Materials:  


**Table of contents**<a id='toc0_'></a>    
- [Сonnecting to DB, creating tables](#toc1_)    
- [DB inspector](#toc2_)    
- [Data generation](#toc3_)    
- [Saving data to DB](#toc4_)    

<!-- vscode-jupyter-toc-config
	numbering=false
	anchor=true
	flat=false
	minLevel=1
	maxLevel=6
	/vscode-jupyter-toc-config -->
<!-- THIS CELL WILL BE REPLACED ON TOC UPDATE. DO NOT WRITE YOUR TEXT IN THIS CELL -->

In [1]:
# For data manipulations
import pandas as pd

# Work with DB
import os
from sqlalchemy import create_engine
from sqlalchemy import text
from sqlalchemy import URL
from sqlalchemy.inspection import inspect

# Data generation
import random
from datetime import datetime
from faker import Faker
from faker.providers import BaseProvider

# <a id='toc1_'></a>[Сonnecting to DB, creating tables](#toc0_)

Connect to movie DB with engine (for Postgres DB you need to install the `psycopg2`).  
My parameters for connecting to DB are stored in a file `.env` (virtual environment).

In [2]:
host = 'host'
port = 'port'
user = 'user'
password = 'password'
db = 'db'

url_object = URL.create('postgresql',
                        username=os.getenv(user),
                        password=os.getenv(password),
                        host=os.getenv(host),
                        port=os.getenv(port),
                        database=os.getenv(db))

engine = create_engine(url_object)

Сreate tables in movie DB, data schema based on [this task](https://www.codewars.com/kata/5818bde9559ff58bd90004a2/sql).

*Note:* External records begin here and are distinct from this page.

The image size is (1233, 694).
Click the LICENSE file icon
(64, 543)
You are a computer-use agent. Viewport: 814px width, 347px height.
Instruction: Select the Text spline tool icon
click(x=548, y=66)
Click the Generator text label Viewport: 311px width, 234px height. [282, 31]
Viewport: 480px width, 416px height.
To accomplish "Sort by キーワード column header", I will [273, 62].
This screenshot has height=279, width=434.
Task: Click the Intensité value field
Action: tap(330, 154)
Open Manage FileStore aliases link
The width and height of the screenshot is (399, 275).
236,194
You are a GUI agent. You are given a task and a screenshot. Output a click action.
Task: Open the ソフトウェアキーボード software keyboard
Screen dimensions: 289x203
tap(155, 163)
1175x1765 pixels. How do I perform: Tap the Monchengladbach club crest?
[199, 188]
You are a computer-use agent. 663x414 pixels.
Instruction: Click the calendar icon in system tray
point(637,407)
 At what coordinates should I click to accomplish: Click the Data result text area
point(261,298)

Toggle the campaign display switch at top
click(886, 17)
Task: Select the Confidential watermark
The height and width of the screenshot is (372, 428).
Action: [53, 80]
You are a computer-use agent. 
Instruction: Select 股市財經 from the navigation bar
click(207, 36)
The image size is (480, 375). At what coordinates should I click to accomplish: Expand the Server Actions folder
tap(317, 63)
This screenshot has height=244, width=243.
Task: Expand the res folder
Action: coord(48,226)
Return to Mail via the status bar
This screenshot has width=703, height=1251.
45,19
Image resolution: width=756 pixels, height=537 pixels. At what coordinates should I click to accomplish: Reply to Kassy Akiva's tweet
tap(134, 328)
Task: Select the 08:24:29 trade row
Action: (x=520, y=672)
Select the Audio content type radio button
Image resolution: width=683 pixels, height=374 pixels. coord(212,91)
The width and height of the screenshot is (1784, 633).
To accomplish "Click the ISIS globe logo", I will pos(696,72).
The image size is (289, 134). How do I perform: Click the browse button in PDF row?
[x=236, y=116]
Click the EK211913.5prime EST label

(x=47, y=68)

![Screenshot_1.png](attachment:Screenshot_1.png)

In [3]:
query = """-- sql
CREATE TABLE film (
  film_id INTEGER NOT NULL,
  title CHARACTER VARYING(255) NOT NULL,
  genre CHARACTER VARYING(255),
  rating NUMERIC,
  release_date DATE,
  PRIMARY KEY (film_id)
);

CREATE TABLE actor (
  actor_id INTEGER NOT NULL,
  first_name CHARACTER VARYING(45) NOT NULL,
  last_name CHARACTER VARYING(45) NOT NULL,
  PRIMARY KEY (actor_id)
);

CREATE TABLE film_actor (
  actor_id INTEGER NOT NULL,
  film_id INTEGER NOT NULL,
  PRIMARY KEY (actor_id, film_id),
  FOREIGN KEY (actor_id) REFERENCES actor (actor_id),
  FOREIGN KEY (film_id) REFERENCES film (film_id)
);
"""
with engine.connect() as conn:
    conn.execute(text(query))
    conn.commit()

# <a id='toc2_'></a>[DB inspector](#toc0_)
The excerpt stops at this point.